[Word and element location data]
++++++++
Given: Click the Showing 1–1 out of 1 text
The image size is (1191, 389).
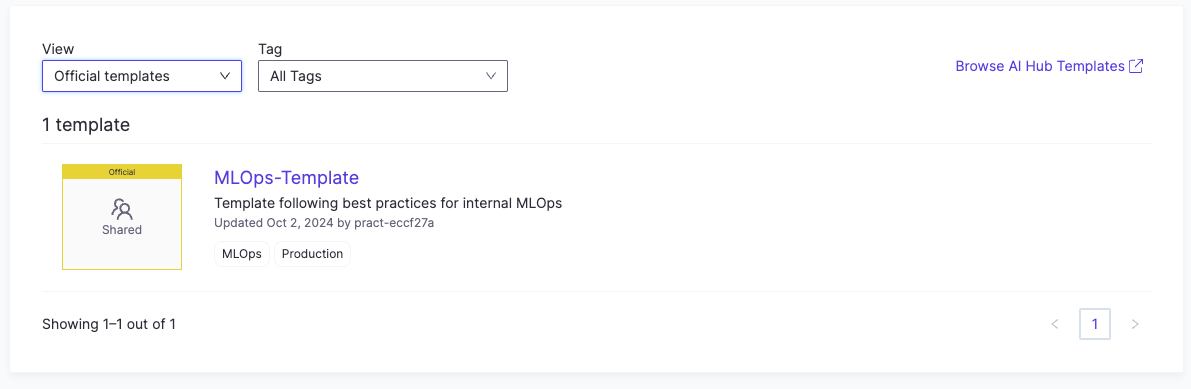Looking at the screenshot, I should [x=109, y=324].
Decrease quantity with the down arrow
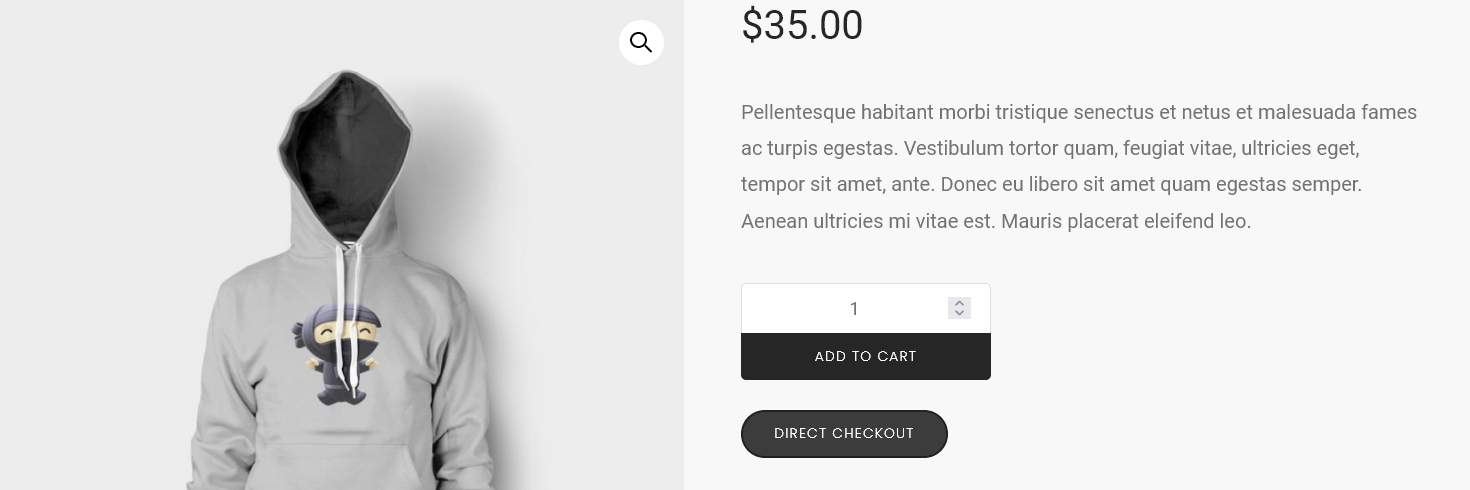Viewport: 1470px width, 490px height. pyautogui.click(x=959, y=314)
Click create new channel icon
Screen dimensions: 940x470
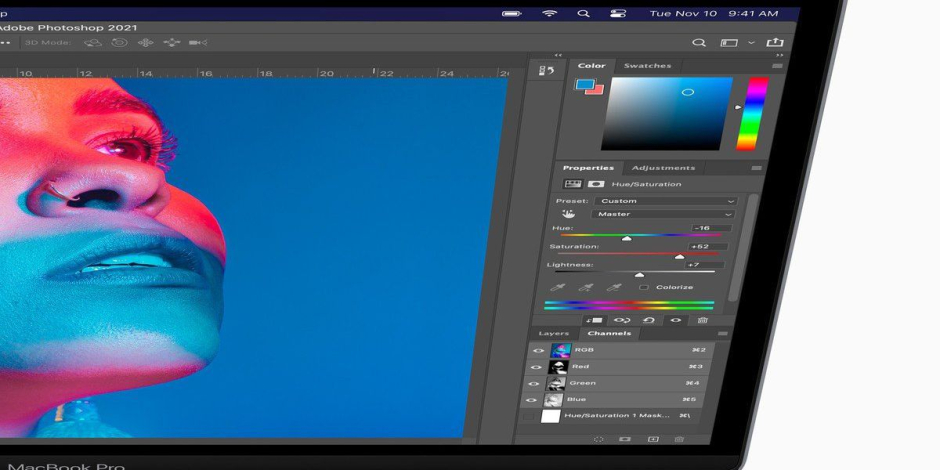(653, 439)
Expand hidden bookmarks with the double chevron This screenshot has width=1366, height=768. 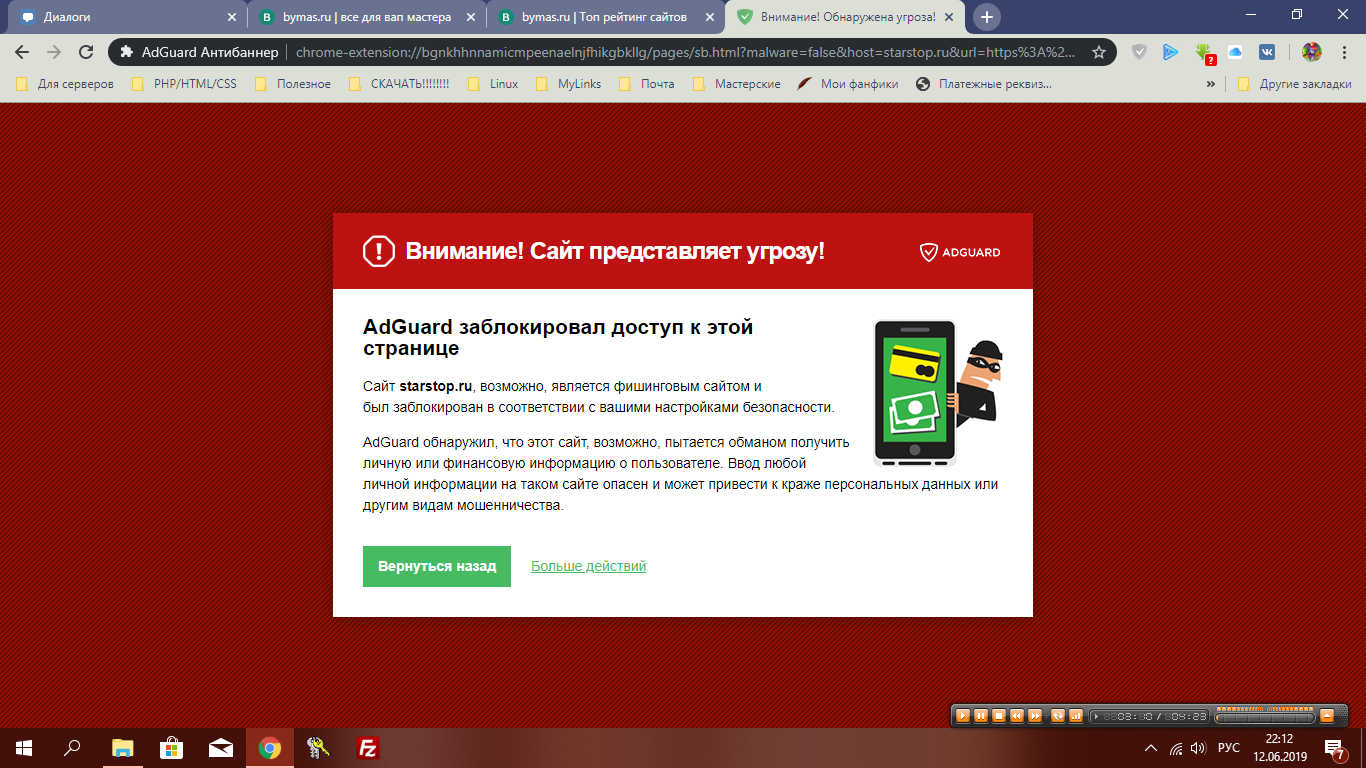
++++++++
Echo every line of these rows verbatim, leaving out the pictures.

> **RESULT FOR THIS EXERCISE**
Given: Click the Showing 1–1 out of 1 text
The image size is (1191, 389).
Looking at the screenshot, I should [x=109, y=324].
Decrease quantity with the down arrow
Viewport: 1470px width, 490px height. pyautogui.click(x=959, y=314)
Click create new channel icon
Screen dimensions: 940x470
(653, 439)
Expand hidden bookmarks with the double chevron This screenshot has width=1366, height=768. 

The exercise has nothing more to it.